- [Provided passage]:
————

- Born: c. 1270 Carlisle, Cumberland
- Died: 25 June 1317 (aged 46–47) Avignon

Education
- Alma mater: University of Paris

Philosophical work
- Era: Medieval philosophy
- Region: Western philosophy
- School: Scholasticism (Scotism)
- Main interests: Theology, metaphysics
- Notable ideas: The necessity of univocal concepts in theology

= Henry of Harclay =

English philosopher and university chancellor

Henry (of) Harclay (Henricus Harcleius, also Harcla or Harcley; c. 1270 – 25 June 1317) was an English medieval philosopher and university chancellor.

==Biography==
Harclay was born in the Diocese of Carlisle near the English and Scottish borders. Harclay's family descended from "an old but minor knightly family" of modest origins that gave them their surname Harclay from Hartley; the family name had "considerable variation in the spelling… including: Herkeley, Harkeley, Archilay, Harcla, [etc.]" (Harclay xvii). Harclay had one sister and six brothers; one of which also brings celebrity to the family name. Andrew Harclay, 1st Earl of Carlisle was a controversial figure in his time and was also known for his political and military accomplishments during the Anglo-Scottish wars in the early 14th century. Harclay's father Michael was a sheriff in the county of Cumberland between 1285 and 1298 (Harclay xvii).

————

- [Dataset excerpt]:

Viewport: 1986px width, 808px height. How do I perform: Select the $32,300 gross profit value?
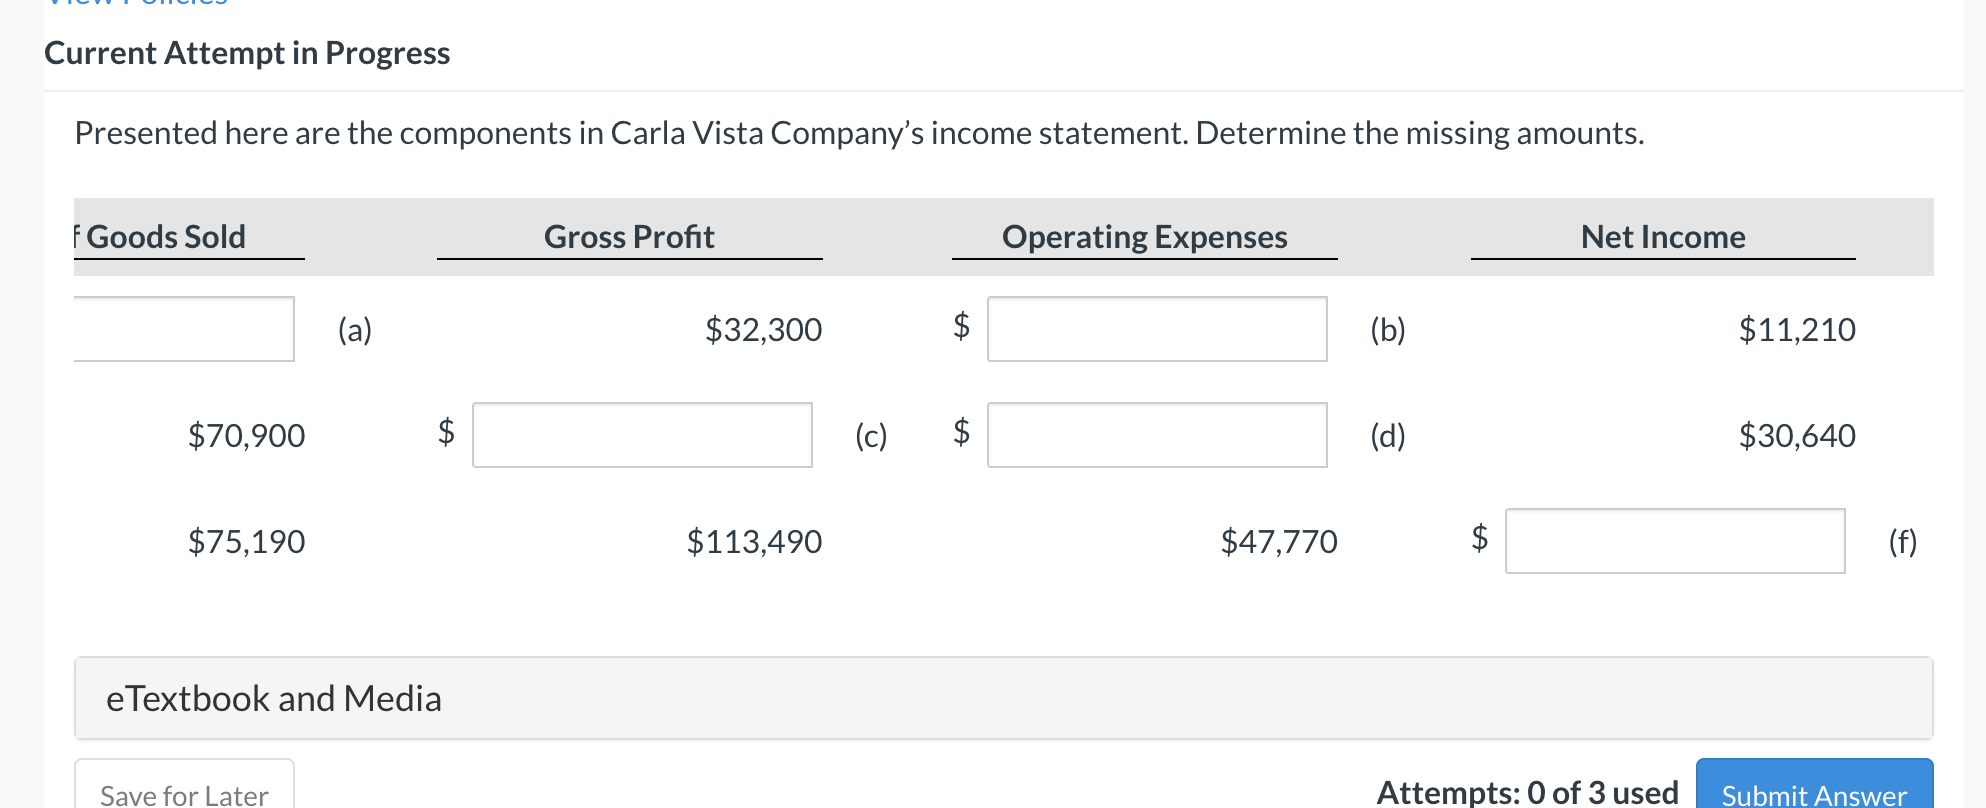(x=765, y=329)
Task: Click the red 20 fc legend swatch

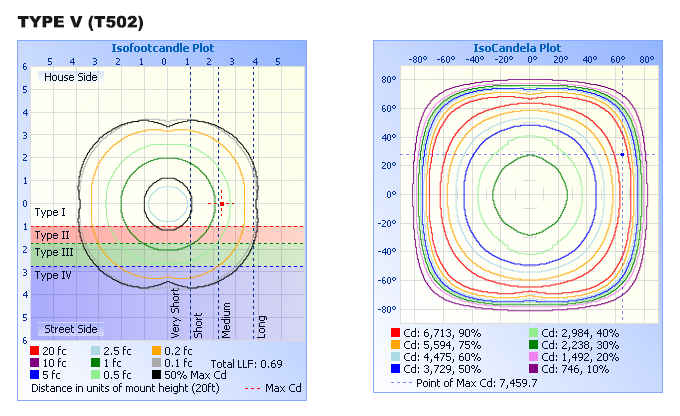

————

- [Given request A]:
Please reproduce the Henry of Harclay text word for word, from "- Born: c. 1270" down to "School: Scholasticism (Scotism)".
- [Given request B]:
Using the Henry of Harclay text, answer these questions:
(i) Where did Henry of Harclay die?
(ii) Which university was his alma mater?
(iii) What office did his father Michael hold, and in which county?
The material after the Henry of Harclay text is separate from it.

- [Full answer A]:
- Born: c. 1270 Carlisle, Cumberland
- Died: 25 June 1317 (aged 46–47) Avignon

Education
- Alma mater: University of Paris

Philosophical work
- Era: Medieval philosophy
- Region: Western philosophy
- School: Scholasticism (Scotism)

- [Full answer B]:
(i) Avignon
(ii) The University of Paris
(iii) Sheriff, in the county of Cumberland